START Supplied data

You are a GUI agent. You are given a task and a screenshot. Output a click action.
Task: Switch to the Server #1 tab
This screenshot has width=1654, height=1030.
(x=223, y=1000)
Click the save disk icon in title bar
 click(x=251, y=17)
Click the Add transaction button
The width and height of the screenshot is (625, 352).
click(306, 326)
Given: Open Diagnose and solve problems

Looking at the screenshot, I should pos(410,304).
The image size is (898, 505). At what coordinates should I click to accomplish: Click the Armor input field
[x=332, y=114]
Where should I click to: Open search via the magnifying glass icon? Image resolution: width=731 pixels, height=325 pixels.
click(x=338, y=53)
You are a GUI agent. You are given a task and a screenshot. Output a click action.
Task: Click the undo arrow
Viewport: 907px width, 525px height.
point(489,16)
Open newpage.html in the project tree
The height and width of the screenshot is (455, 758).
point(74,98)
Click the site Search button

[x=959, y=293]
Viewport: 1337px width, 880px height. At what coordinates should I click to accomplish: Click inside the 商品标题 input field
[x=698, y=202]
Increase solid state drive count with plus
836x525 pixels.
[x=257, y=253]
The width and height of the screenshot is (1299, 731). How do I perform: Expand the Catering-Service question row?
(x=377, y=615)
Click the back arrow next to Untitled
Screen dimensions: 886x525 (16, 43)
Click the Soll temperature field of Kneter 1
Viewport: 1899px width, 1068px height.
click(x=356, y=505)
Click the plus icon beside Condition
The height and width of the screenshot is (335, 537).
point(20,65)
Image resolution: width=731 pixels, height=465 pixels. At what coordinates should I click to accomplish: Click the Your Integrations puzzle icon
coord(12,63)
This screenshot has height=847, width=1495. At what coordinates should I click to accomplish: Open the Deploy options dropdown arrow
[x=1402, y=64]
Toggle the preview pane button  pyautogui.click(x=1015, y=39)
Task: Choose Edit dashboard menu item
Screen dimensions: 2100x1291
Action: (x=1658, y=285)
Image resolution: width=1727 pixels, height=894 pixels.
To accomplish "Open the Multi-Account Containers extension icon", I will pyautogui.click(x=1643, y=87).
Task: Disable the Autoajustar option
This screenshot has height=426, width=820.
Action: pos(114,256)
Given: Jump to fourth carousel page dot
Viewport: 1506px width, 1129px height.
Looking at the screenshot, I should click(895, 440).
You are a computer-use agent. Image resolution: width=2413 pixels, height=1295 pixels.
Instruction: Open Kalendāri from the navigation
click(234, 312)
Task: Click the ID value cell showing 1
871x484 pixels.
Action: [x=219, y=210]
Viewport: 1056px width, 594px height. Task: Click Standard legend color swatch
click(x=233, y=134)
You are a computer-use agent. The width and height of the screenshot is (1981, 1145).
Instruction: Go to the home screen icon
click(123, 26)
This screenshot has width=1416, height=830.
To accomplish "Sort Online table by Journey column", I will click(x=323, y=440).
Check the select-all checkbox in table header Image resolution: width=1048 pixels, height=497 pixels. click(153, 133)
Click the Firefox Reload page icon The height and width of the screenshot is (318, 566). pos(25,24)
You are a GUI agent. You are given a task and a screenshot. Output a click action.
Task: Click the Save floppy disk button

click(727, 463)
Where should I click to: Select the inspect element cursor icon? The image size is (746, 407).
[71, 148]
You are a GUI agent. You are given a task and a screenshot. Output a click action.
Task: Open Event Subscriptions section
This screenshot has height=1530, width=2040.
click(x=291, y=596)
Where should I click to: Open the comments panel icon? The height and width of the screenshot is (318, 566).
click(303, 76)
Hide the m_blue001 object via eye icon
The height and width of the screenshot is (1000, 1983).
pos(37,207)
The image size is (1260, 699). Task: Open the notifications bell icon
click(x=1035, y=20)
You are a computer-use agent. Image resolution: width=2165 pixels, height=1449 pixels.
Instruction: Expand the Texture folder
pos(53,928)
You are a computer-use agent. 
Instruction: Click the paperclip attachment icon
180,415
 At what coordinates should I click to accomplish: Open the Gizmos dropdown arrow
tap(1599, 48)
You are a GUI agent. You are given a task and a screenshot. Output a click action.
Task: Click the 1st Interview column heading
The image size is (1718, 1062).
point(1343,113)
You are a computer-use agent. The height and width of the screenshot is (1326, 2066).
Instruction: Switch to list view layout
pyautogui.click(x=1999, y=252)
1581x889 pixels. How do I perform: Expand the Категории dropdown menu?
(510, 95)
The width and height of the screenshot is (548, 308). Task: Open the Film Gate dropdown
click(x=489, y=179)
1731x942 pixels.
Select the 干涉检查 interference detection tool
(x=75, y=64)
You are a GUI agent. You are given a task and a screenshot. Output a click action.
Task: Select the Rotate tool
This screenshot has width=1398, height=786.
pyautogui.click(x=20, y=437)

END Supplied data

__Your task__
The job here is to find each line above with the word "column" and copy it.

__Answer to this problem__
To accomplish "Sort Online table by Journey column", I will click(x=323, y=440).
Task: Click the 1st Interview column heading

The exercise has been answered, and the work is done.